The token endpoint is used by the client to obtain an access token by presenting its authorization grant or refresh token.

scope

string

A space-delimited list of requested scope permissions.

tokenParams

object (ParameterMap)

Token parameters for the auth request.

accessToken

object (AccessToken)

Access token fetched from the authorization server.

requestType

enum (RequestType)

Represent how to pass parameters to fetch access token

Jwt

Represents JSON web token(JWT), which is a compact, URL-safe means of representing claims to be transferred between two parties, enabling the claims to be digitally signed or integrity protected. Next available id: 5

JSON representation
{
  "jwtHeader": string,
  "jwtPayload": string,
  "secret": string,
  "jwt": string
}
Fields
jwtHeader

string

Identifies which algorithm is used to generate the signature.

jwtPayload

string

Contains a set of claims. The JWT specification defines seven Registered Claim Names which are the standard fields commonly included in tokens. Custom claims are usually also included, depending on the purpose of the token.

secret

string

User's pre-shared secret to sign the token.

jwt

string

The token calculated by the header, payload and signature.

AuthToken

The credentials to authenticate a user agent with a server that is put in HTTP Authorization request header.
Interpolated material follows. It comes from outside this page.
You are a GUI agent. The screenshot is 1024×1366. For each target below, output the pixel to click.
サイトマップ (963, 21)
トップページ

Next available id: 3

JSON representation
{
  "type": string,
  "token": string
}
Fields
type

string

Authentication type, e.g. "Basic", "Bearer", etc.

token

string

The token for the auth type.

ServiceAccountCredentials

Represents the service account which can be used to generate access token for authenticating the service call. Next available id: 3

JSON representation
{
  "serviceAccount": string,
  "scope": string
}
Fields
serviceAccount

string

Name of the service account that has the permission to make the request.

scope

string

A space-delimited list of requested scope permissions.